Sep 24 2008
According to a new study standard radiation therapy for some breast cancer patients may not be medically required and may, therefore, be causing unnecessary serious side effects.
The study suggests some breast cancer patients facing radiation after a mastectomy may be over-treated and suffering serious side effects such as lymphedema and pulmonary problems without good reason.
The research which was conducted at Fox Chase Cancer Center involved women who had a mastectomy, but whose lymph nodes were negative and the researchers say when a woman has a tumour greater than 5 centimeters and negative lymph nodes, a mastectomy followed by radiation is recommended.
Dr. Penny Anderson, from the radiation oncology department at Fox Chase, says usually the chest wall is irradiated because it has been shown to improve survival.
Dr. Anderson says as a precaution, many radiation oncologists also treat the surrounding lymph nodes, but there is little evidence that this improves the outcome.
The researchers say irradiation of the lymph nodes under arm and above the collarbone can lead to lymphedema, a swelling of the extremities caused by fluid build up because the nodes which allow the fluids to drain have been damaged by the radiation.
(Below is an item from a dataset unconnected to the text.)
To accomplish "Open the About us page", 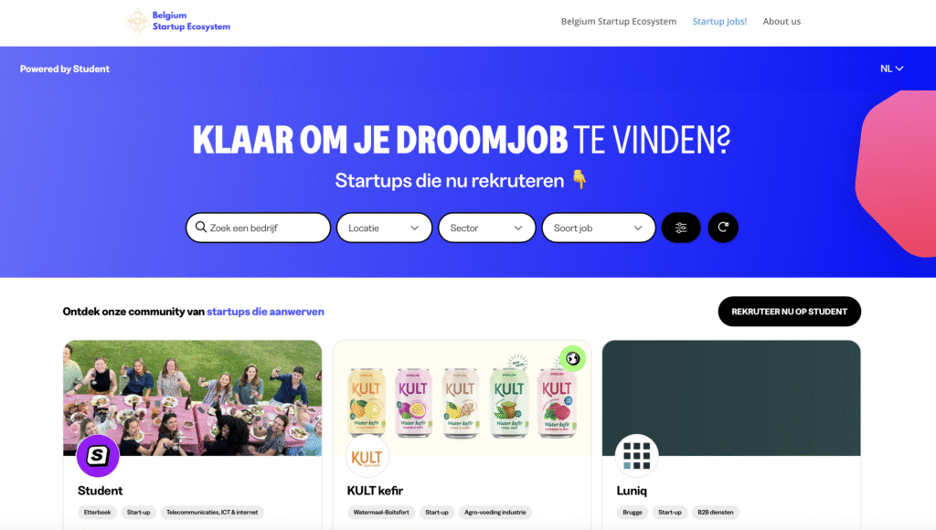I will (782, 22).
They say there are also pulmonary radiation risks including pneumonitis, inflammation, scarring and fibrosis.
For the study, Anderson and her colleagues evaluated the need for irradiating these lymph nodes in women whose axillary nodal status following surgery was negative which involved 64 patients with node-negative breast cancer.
The women were treated by mastectomy and radiation from 1985-2006 - fifty-three patients received radiation therapy to the chest wall only and 11 patients received radiation to the regional lymph nodes in addition to the chest wall.
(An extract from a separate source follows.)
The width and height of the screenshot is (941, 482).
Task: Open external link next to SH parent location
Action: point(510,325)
The women were monitored for over six years and Anderson says they found an extremely low rate of recurrences in the lymph nodes among those who did not have them irradiated.
Dr. Anderson says of the 53 patients who received chest wall radiation but no radiation to the lymph nodes, only one developed a recurrence in an axillary lymph node and none of the patients who received chest wall and node radiation had a recurrence.
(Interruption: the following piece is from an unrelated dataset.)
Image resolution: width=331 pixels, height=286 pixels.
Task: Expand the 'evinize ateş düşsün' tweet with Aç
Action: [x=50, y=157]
The 5-year overall survival rates for the two groups were 91% for the group who received radiation to the chest wall and 100% for those who also received radiation to their lymph nodes and no statistically significant difference was seen between the local, regional or distant recurrence rates between the two groups.
Dr. Anderson says given these findings and the risks of lymphedema and pulmonary toxicity, avoiding irradiating the lymph nodes may be an acceptable approach in select patients.
The results were presented this week at the 50th annual meeting of the American Society for Therapeutic and Radiology Oncology in Boston.